In other words, after the discriminator is trained, it can be considered equivalent to the relative density of the test set distribution.

Importance Sampling

Whether optimizing a model or calculating metrics, we actually hope to perform these actions on the test set. That is, for a given objective $f(x)$ (such as the model's loss), we hope to calculate:

\[\mathbb{E}_{x\sim q(x)}[f(x)] = \int q(x) f(x) dx\]

However, calculating the objective $f(x)$ usually requires knowing the true label of $x$, which we do not know for the test set, so we cannot calculate it directly. However, we do know the labels for the training set, so we can use importance sampling to solve this:

\[\int q(x) f(x) dx=\int p(x)\frac{q(x)}{p(x)} f(x) dx=\mathbb{E}_{x\sim p(x)}\left[\frac{q(x)}{p(x)} f(x)\right]\]
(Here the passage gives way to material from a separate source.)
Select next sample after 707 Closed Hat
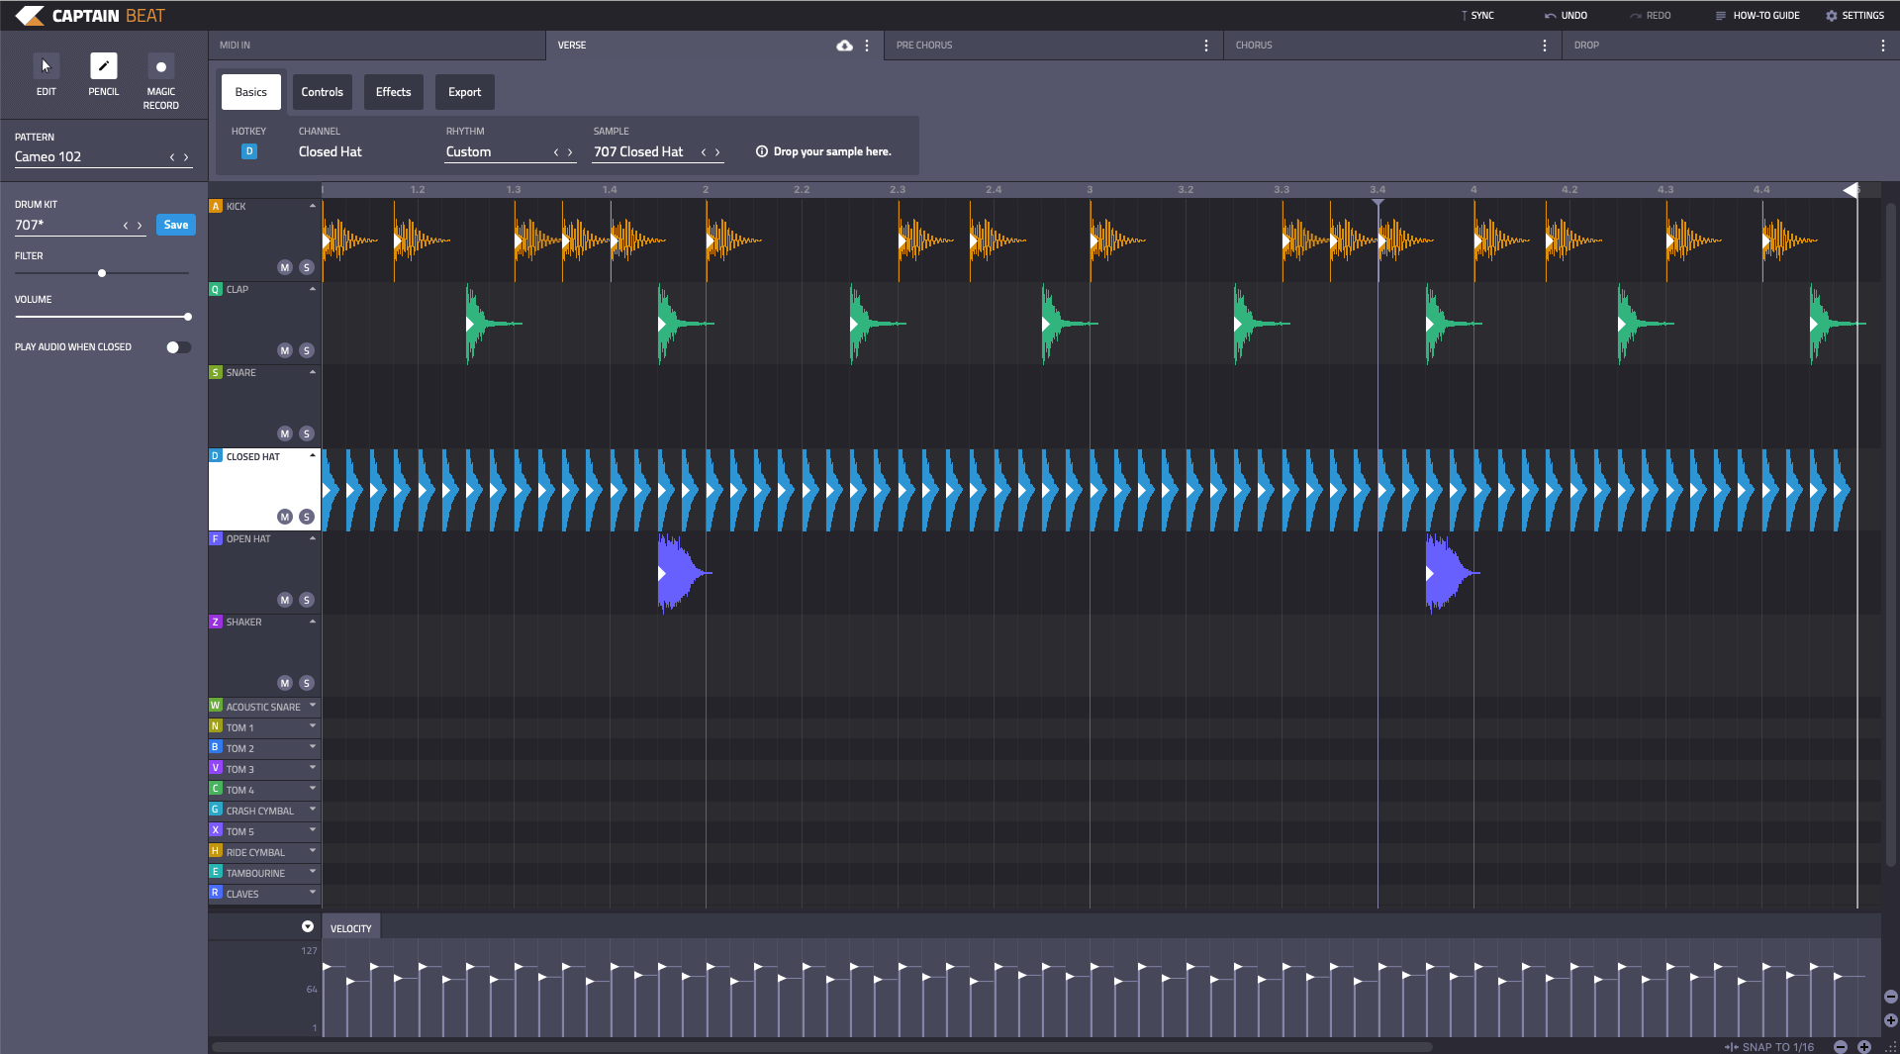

According to formula $\eqref{eq:d}$, we know that $\frac{q(x)}{p(x)}=\frac{D(x)}{1-D(x)}$, so it finally becomes:

\begin{equation}\mathbb{E}_{x\sim q(x)}[f(x)] = \mathbb{E}_{x\sim p(x)}\left[\frac{D(x)}{1-D(x)} f(x)\right]\label{eq:w}\end{equation}

Simply put, the idea of importance sampling is to "pick out" those samples from the training set that are similar to the test set and assign them higher weights.

Final Strategy

From formula $\eqref{eq:w}$, we can obtain two strategies:

The first is to weight directly according to the formula. That is, still divide the training and validation sets using random shuffling, but assign a weight $w(x)=\frac{D(x)}{1-D(x)}$ to each sample. It is worth noting that a similar approach has already been used by some contestants in competitions, except the weight circulated was $D(x)$. Of course, I cannot assert which one is better, but from the perspective of theoretical derivation, $\frac{D(x)}{1-D(x)}$ should be more reasonable.
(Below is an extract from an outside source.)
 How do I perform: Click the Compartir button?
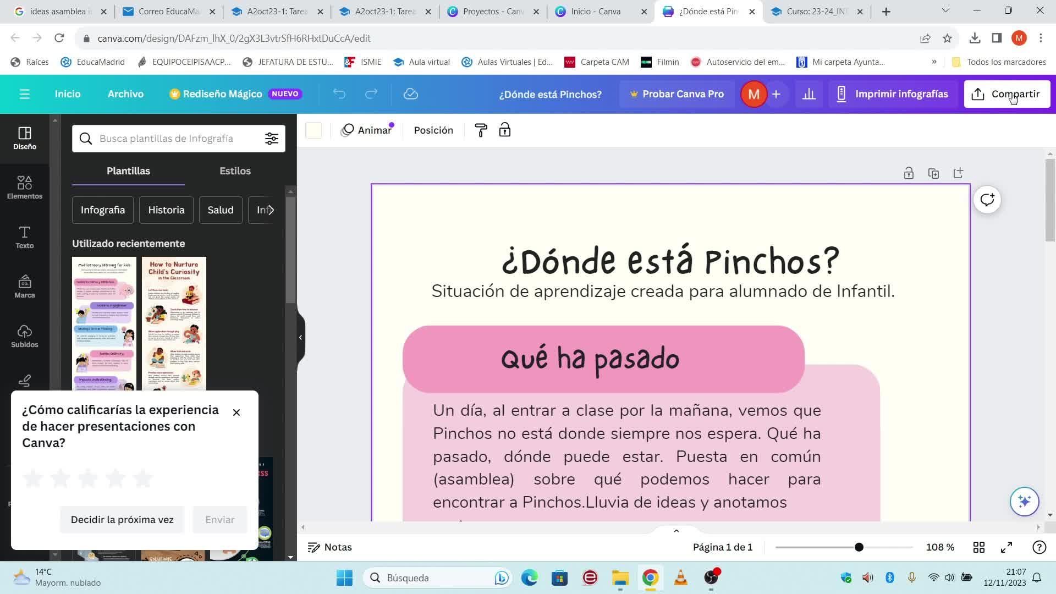(1007, 94)
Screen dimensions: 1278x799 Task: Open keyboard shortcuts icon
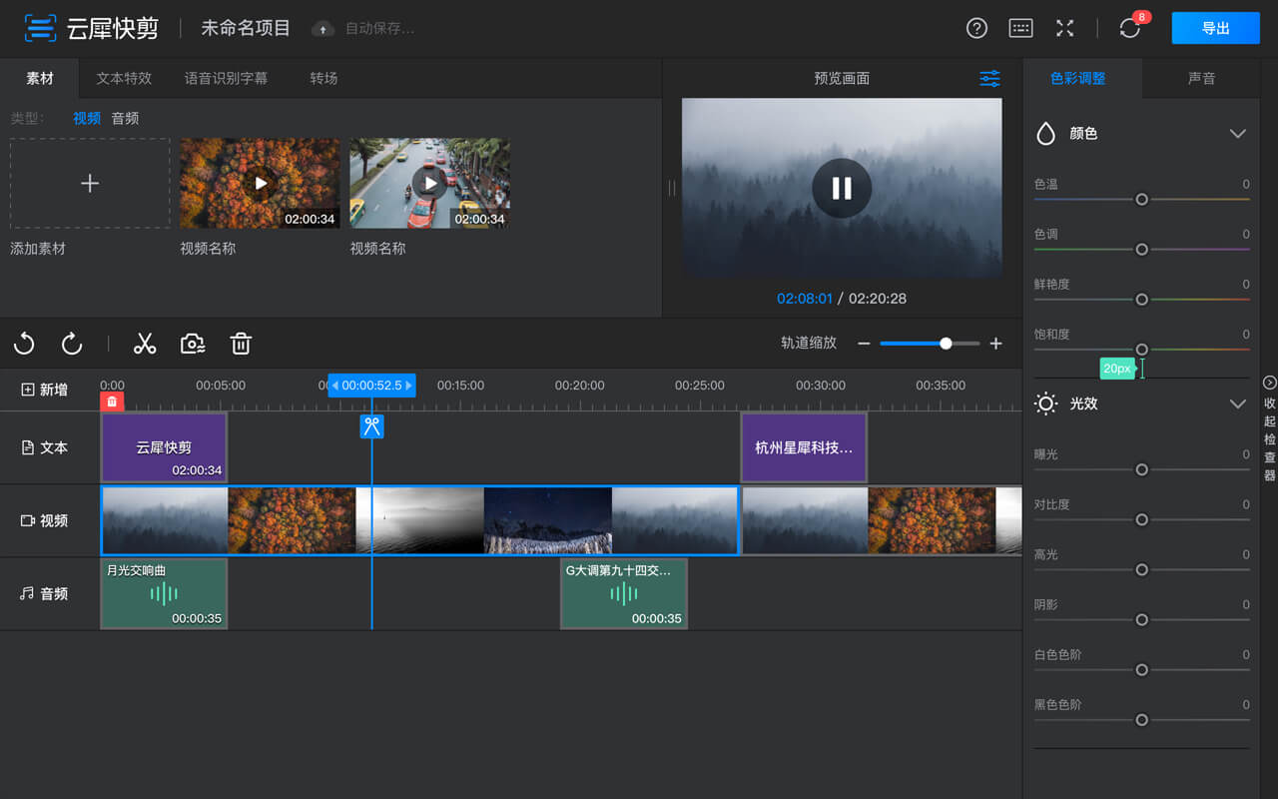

The second strategy is to actually sample the corresponding validation set. This is not difficult. Suppose all samples in the training set are $x_1, x_2, \dots, x_N$. We normalize the weights:

\begin{equation}p_i = \frac{w(x_i)}{\sum\limits_{i=1}^N w(x_i)}\end{equation}

Then perform independent repeated sampling according to the distribution $p_1, p_2, \dots, p_N$ until the designated number of samples is reached. Note that independent repeated sampling with replacement is required, so the same sample may be sampled multiple times and should be kept multiple times in the validation set; you cannot remove duplicates, as deduplication would result in inconsistent distributions.

Summary

This article compares the differences between the training set and the test set from the perspective of training a discriminator. Combined with importance sampling, we can obtain a validation set that is closer to the test set, or weight the training samples so that the training set optimization process has less discrepancy with the test set.